Prediction of lymphovascular invasion in invasive breast cancer based on clinical-MRI radiomics features.

Abstract

Objective: We aim to develop a predictive model for lymphovascular invasion (LVI) in patients with invasive breast cancer (IBC), using magnetic resonance imaging (MRI)-based radiomics features.

Methods: A total of 204 patients with IBC admitted to our hospital were included in this retrospective study. The data was split into training and validation sets at a 7:3 ratio. Feature normalization was conducted, followed by feature selection using ANOVA, correlation analysis, and LASSO in the training set. The final step involved building a logistic regression model.
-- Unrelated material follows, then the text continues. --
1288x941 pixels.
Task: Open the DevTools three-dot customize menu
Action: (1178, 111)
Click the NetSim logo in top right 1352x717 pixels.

The LVI prediction models were established by single sequence image and combined different sequence images as follows: A: prediction model based on the optimal sequence in the 7-phase enhanced MRI scans; B: prediction model based on the optimal sequences in the sequences T1WI, T2WI, and DWI; and C: the combined model based on the optimal sequences selected from A and B. Subjects' work characteristic curves (ROC) and decision curves (DCA) were plotted to determine the extent to which they predicted LVI performance in the training and validation sets. Simultaneously, nomogram models were constructed by integrating radiomics features and independent risk factors. In addition, an additional 16 patients from the center between January and August 2024 were collected as the Nomogram external validation set. The ROC and DCA were used to evaluate the performance of the model.

Results: In the enhanced images, Model A built based on the enhanced 2-phase achieved the best average AUC, with a validation set of 0.764. Model B built based on the T2WI had better results, with a validation set of 0.693. Model C built by combining enhanced 2-phase and T2WI sequences had a mean AUC of 0.705 in the validation set. In addition, the tumor size, whether the tumor boundary was clear or not, and whether there was a coelom in the tumor tissue had a statistically significant effect on the LVI of IBC, and a clinical-radiomics nomogram was established. DCAs as well as Nomogram also indicate that Model A has good clinical utility. The AUC of the nomogram in the training set, internal validation set, and external validation set were 0.703, 0.615, and 0.609, respectively. The DCA also showed that the radiomics nomogram combined with clinical factors had good predictive ability for LVI.

Conclusion: In IBC, MRI radiomics can serve as a noninvasive predictor of LVI. The clinical-MRI radiomics model, as an efficient visual prognostic tool, shows promise in forecasting LVI. This highlights the significant potential of pre-radiomics prediction in enhancing treatment strategies.